- What is needed: Return all of the data exactly as written, without the pictures.

======== Material supplied ========

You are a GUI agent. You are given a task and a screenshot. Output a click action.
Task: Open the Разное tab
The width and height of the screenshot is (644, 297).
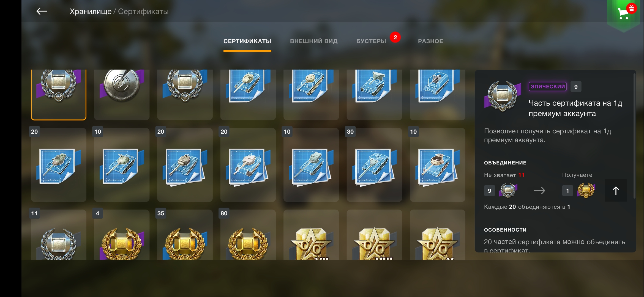click(430, 41)

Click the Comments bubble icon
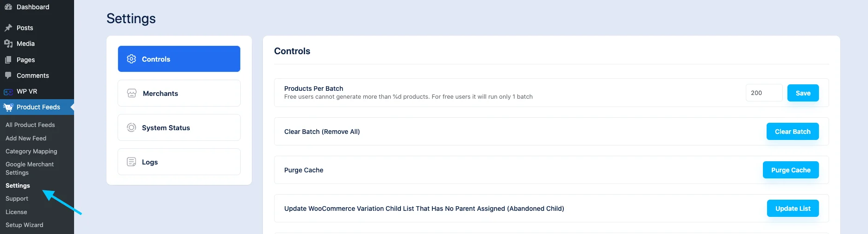(x=8, y=76)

========

- Task answer:
You are a GUI agent. You are given a task and a screenshot. Output a click action.
Task: Open the Разное tab
The width and height of the screenshot is (644, 297).
click(430, 41)

Click the Comments bubble icon
(x=8, y=76)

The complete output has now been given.